This clever tale’s theme—that perfection isn’t important—is a significant one for kids who are afraid to make mistakes.


A princess learns the importance of not being perfect in this picture book.

Princess Hippopotamus feels a lot of pressure to be perfect. She wants to grow up to be a good queen, and the only way she thinks she’ll accomplish this is by becoming a model princess. She studies hard; she practices public speaking. She embroiders, even though she’s not sure what that has to do with being a monarch. Her troublemaking brothers invite her on their adventures, but she wouldn’t dare cause a ruckus. One day, she finds her two brothers throwing water balloons from the tallest tower. But instead of behaving impeccably, she makes a surprising choice: She hurls a water balloon.

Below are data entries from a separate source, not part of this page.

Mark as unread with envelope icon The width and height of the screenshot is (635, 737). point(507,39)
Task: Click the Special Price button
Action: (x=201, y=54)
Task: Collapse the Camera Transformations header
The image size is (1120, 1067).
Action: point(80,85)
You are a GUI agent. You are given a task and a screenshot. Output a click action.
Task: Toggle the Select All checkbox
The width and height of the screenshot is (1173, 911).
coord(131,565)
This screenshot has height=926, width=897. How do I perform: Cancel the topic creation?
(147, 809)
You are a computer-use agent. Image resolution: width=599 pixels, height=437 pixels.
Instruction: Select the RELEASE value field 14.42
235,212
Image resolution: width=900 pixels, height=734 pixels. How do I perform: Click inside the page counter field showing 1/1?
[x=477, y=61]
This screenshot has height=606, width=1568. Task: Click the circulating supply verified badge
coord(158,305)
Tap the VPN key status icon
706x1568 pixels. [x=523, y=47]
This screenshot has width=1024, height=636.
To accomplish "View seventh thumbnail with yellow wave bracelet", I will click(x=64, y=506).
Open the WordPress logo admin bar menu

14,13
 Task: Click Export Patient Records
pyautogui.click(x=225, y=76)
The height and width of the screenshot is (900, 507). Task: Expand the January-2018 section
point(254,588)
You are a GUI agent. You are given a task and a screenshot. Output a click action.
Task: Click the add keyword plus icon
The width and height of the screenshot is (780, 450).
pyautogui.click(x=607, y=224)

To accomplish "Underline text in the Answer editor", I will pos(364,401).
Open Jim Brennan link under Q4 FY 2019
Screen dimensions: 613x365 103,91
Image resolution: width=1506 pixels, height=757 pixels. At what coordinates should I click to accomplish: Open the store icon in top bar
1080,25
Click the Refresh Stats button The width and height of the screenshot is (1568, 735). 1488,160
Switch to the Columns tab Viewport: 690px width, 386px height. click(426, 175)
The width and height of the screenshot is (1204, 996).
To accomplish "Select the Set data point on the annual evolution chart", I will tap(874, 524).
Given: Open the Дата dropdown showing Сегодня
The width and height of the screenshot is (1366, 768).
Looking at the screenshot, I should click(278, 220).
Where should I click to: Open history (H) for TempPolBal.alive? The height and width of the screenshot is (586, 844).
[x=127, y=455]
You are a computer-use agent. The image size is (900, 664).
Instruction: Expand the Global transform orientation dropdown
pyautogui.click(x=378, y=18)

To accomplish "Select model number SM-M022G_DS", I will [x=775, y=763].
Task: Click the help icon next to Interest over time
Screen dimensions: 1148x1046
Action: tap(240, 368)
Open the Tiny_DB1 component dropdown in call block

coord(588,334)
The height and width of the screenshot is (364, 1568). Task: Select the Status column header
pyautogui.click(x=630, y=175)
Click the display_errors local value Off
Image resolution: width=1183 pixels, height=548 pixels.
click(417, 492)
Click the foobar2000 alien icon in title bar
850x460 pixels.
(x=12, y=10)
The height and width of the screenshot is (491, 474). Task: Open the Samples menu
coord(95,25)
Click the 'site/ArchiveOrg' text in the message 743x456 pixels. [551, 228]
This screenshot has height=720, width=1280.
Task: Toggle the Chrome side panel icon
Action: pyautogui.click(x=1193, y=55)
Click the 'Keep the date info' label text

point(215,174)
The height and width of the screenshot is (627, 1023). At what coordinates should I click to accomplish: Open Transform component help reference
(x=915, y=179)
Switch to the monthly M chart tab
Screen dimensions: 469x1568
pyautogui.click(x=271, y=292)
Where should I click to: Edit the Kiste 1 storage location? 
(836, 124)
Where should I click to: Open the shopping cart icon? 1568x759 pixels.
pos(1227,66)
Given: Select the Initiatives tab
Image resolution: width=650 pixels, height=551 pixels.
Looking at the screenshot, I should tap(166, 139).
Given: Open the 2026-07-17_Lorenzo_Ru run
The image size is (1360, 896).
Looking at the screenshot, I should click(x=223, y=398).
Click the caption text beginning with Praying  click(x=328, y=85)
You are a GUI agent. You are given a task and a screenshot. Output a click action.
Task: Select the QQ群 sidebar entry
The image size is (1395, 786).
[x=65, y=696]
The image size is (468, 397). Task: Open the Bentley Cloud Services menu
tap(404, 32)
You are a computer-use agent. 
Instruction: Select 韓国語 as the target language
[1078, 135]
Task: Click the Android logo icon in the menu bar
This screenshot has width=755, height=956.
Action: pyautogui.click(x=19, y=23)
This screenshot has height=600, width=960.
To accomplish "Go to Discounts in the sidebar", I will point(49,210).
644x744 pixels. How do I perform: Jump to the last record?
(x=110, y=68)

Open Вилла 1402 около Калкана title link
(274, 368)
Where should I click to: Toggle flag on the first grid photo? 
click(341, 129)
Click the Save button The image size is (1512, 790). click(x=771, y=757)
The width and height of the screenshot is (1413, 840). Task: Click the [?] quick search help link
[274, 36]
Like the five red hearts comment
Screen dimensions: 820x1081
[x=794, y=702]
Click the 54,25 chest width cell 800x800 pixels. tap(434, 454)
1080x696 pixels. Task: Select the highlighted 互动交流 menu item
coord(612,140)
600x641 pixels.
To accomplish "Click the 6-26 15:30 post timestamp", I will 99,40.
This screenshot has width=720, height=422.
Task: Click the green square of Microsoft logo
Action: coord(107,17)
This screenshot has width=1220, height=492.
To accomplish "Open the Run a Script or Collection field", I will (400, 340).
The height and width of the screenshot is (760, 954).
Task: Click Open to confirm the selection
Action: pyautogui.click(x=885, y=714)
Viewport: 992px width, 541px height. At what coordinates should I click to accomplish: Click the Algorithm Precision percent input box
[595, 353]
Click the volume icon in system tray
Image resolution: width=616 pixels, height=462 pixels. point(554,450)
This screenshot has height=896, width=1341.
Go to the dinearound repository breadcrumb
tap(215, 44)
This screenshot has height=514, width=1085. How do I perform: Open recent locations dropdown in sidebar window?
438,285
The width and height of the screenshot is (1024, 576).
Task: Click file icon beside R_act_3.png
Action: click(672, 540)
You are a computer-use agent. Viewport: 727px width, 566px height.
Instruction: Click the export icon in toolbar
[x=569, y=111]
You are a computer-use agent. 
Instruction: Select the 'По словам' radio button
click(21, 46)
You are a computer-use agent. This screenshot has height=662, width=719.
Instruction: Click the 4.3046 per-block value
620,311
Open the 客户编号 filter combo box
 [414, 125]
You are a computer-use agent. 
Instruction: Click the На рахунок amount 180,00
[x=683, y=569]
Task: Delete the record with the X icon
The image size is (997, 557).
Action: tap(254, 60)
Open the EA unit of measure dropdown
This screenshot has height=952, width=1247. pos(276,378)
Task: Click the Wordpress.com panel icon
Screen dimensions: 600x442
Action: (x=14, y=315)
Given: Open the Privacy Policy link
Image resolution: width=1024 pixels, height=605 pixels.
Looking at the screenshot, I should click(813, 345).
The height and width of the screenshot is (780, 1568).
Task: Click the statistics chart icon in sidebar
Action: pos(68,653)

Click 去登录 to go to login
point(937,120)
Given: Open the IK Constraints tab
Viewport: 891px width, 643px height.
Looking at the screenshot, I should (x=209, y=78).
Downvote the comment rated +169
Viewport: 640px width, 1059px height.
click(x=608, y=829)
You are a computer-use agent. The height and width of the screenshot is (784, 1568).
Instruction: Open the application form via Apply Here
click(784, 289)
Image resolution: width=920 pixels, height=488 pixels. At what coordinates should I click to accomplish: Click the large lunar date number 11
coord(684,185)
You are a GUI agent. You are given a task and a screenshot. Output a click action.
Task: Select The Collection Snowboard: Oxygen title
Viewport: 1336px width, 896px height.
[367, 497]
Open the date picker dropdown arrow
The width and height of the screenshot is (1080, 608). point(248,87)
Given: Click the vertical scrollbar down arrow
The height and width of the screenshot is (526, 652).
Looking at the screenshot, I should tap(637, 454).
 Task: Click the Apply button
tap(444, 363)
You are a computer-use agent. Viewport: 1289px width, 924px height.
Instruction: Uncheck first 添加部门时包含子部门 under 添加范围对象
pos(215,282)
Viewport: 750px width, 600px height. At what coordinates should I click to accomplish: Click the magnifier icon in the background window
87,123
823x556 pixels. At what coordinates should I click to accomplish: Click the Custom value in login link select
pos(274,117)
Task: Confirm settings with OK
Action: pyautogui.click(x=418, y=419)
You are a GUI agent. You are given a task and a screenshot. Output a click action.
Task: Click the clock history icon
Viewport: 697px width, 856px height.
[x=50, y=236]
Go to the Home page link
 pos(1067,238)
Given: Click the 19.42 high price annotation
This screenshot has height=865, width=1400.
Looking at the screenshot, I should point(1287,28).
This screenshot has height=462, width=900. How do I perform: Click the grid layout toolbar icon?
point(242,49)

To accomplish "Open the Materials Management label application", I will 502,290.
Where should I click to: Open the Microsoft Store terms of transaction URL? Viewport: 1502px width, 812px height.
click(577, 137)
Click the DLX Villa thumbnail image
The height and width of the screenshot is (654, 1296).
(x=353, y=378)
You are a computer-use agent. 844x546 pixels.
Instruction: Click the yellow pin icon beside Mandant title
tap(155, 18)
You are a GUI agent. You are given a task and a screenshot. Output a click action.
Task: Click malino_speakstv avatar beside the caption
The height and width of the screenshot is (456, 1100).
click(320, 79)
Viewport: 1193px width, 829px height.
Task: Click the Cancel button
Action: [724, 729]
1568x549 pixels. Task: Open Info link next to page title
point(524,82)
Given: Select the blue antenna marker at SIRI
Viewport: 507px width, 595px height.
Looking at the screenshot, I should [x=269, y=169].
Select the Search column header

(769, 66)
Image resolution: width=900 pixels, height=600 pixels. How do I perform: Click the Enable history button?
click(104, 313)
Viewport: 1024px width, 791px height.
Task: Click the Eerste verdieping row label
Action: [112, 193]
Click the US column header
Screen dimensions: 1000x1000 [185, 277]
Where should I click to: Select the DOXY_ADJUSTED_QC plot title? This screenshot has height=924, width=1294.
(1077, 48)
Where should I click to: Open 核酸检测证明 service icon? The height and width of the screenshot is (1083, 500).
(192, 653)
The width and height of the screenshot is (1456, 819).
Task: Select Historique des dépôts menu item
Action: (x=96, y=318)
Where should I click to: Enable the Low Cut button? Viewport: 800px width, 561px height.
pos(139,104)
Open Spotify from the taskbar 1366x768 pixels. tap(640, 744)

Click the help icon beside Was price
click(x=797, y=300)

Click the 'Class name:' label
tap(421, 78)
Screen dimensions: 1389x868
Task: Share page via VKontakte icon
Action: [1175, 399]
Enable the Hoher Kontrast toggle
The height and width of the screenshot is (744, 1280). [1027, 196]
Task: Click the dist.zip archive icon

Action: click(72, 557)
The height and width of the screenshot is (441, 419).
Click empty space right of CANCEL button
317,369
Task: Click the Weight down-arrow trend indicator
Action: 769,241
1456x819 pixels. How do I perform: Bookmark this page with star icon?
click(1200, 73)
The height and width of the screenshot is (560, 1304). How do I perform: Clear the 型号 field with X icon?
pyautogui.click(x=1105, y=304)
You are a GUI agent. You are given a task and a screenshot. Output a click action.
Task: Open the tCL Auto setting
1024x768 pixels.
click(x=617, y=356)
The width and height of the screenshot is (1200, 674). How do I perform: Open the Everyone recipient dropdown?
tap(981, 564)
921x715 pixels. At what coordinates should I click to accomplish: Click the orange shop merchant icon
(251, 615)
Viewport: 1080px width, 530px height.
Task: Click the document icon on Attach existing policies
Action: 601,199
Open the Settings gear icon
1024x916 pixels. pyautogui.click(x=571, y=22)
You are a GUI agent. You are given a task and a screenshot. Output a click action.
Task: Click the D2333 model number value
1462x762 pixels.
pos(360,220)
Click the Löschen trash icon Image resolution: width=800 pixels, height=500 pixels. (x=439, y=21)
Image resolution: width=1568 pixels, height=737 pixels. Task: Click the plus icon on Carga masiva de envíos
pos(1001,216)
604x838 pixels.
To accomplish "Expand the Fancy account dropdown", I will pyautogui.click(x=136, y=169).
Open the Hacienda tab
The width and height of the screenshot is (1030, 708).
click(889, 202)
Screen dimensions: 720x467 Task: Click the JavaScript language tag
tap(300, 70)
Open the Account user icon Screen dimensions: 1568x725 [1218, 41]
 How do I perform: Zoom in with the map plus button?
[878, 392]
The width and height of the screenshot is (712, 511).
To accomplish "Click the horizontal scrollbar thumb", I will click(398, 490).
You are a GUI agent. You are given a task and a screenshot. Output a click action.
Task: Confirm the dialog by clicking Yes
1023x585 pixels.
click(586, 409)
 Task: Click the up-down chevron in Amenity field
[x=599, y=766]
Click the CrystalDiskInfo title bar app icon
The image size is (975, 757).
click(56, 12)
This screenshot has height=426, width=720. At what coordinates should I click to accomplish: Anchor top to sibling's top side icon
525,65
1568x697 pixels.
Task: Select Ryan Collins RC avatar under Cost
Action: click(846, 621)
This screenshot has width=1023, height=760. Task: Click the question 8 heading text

When her balloon falls on Uncle Tutu’s new hat, it’s a disaster, and she flees. But her father convinces her that, while she deserves punishment for ruining the hat, she doesn’t have to always be perfect—because her mother wasn’t, and she became a good queen. The book’s layout could better balance the text and images of Otto’s (Blueberry, 2016, etc.) original princess tale. But for kids who feel a lot of pressure not to make errors, Princess Hippopotamus’ panic will likely resonate, and the comfort from her father should be reassuring. The hippos are amusing, both in the pictures and text, and their oversize shapes should have readers giggling. Debut illustrator Korniienko’s cartoon images, which feature a comically Disney flair, are sure to appeal.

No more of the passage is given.